= TASK BRIEF =
The only acceptable reply is the number of lines in the material below that hold "click".
________________________________________
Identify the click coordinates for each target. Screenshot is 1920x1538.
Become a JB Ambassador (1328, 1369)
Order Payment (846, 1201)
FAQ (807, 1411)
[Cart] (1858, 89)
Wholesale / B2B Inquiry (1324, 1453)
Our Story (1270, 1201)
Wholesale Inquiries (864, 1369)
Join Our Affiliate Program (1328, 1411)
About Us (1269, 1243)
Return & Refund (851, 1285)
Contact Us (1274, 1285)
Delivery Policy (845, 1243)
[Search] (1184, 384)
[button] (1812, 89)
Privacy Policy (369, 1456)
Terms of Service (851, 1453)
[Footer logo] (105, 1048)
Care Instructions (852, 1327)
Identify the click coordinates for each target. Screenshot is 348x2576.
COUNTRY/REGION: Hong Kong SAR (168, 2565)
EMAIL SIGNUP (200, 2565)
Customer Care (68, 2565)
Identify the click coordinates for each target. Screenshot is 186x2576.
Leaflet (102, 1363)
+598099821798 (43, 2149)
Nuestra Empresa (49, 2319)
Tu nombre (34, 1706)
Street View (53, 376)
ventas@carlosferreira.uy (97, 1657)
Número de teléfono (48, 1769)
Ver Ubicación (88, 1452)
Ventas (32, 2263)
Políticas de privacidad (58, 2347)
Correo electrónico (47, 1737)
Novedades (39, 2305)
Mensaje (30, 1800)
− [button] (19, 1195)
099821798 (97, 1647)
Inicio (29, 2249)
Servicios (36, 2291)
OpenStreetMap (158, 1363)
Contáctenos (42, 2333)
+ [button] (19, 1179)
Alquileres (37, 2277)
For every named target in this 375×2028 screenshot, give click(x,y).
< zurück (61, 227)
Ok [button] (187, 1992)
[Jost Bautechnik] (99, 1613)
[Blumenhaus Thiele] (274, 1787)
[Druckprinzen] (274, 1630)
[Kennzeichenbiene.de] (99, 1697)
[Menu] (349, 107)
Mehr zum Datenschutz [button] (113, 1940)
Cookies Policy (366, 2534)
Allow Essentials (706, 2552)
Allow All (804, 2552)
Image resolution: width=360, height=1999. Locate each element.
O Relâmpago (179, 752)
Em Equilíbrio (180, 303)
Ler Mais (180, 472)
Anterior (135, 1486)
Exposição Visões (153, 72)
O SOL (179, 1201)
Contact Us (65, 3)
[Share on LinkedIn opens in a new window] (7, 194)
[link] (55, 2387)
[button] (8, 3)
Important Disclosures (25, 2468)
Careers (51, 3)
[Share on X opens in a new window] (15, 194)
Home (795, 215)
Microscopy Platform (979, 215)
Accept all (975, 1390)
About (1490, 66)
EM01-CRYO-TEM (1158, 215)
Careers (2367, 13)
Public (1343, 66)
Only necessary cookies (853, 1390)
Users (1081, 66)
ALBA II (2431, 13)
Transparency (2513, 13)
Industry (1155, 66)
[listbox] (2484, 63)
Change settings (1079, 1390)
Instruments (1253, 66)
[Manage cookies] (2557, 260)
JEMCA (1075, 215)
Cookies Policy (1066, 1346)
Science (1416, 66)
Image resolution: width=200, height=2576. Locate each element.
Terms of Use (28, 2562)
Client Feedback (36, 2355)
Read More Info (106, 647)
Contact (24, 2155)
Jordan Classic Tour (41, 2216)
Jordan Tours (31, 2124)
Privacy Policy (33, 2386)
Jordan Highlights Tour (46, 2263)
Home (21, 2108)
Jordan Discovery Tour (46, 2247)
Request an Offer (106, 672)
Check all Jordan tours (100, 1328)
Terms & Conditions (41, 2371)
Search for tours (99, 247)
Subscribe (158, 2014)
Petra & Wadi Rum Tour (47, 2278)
________________________________________
= EXERCISE OUTPUT =
4